Western blot analysis was used to investigate alterations to GABA-A receptor subunits α1 and β33 in the hippocampus of rats 3 hours, 24 hours, or 7 days following TBI. No injury- induced alterations in protein expression were found for the β3 subunit, which in the hippocampus is primarily located on principal neurons (i.e., pyramidal and granule cells). No significant alterations to the α1 receptor were found 3 hours following TBl, but a significant increase in α1 protein was found 24 hours post- injury, and this increase persisted for at least 7 days. GABA-A receptors containing the α1 subunit are primarily located on interneurons, implying a potential strengthening of interneuron-mediated inhibitory tone during the chronic phase of TBI.
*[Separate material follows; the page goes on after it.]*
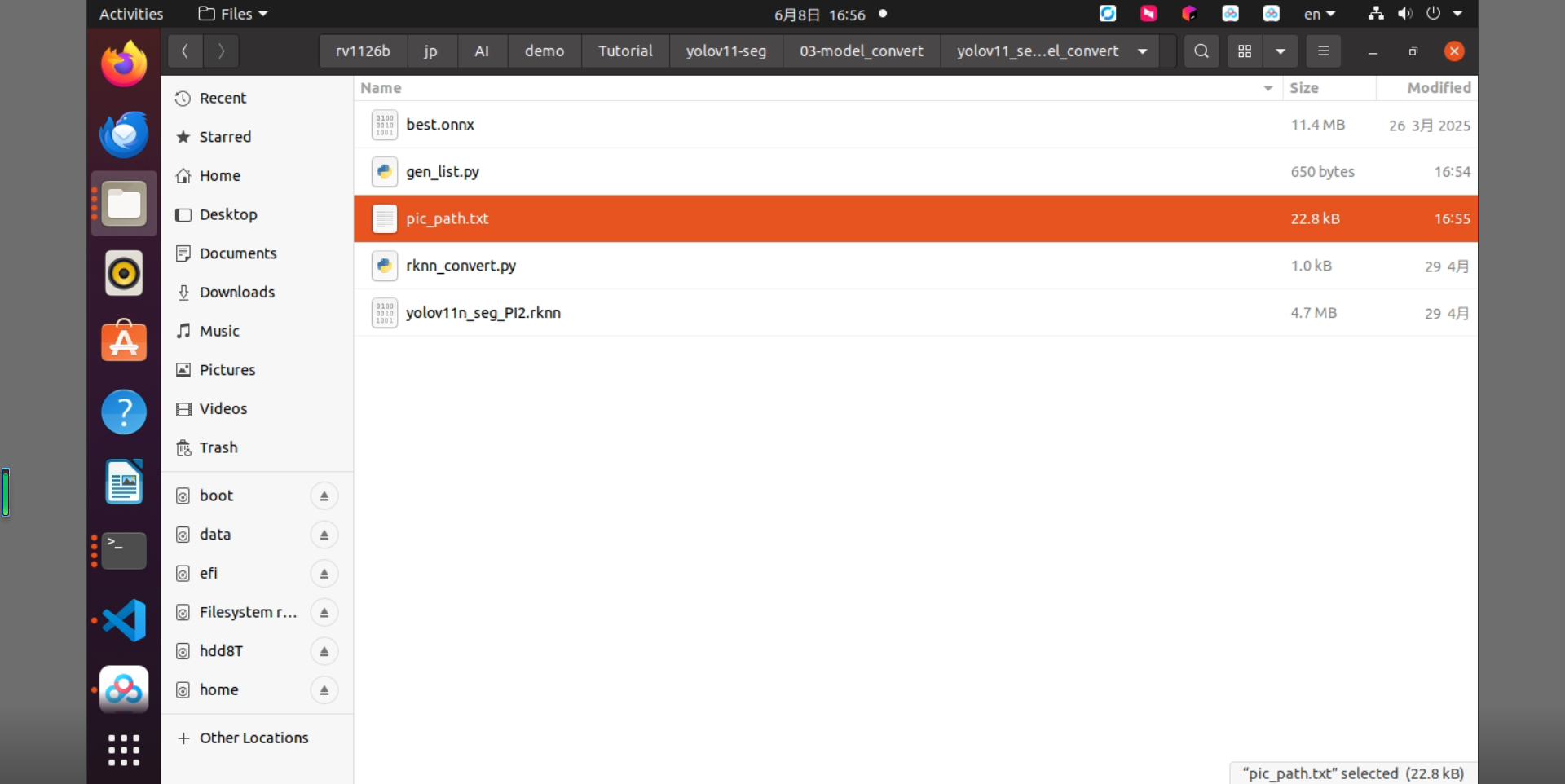The width and height of the screenshot is (1565, 784).
Task: Unmount the data volume
Action: 324,535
Study 2 used pre-injury injections of MK-801 (0.3 mg/kg) to block calcium influx through the NMDA receptor. This treatment normalized α1 protein expression 24 hours following injury (the time point of greatest change in study 1). NMDA-mediated calcium influx may, therefore, be responsible for triggering the cascade that results in increased GABA-A receptor α1 protein expression chronically following TBI.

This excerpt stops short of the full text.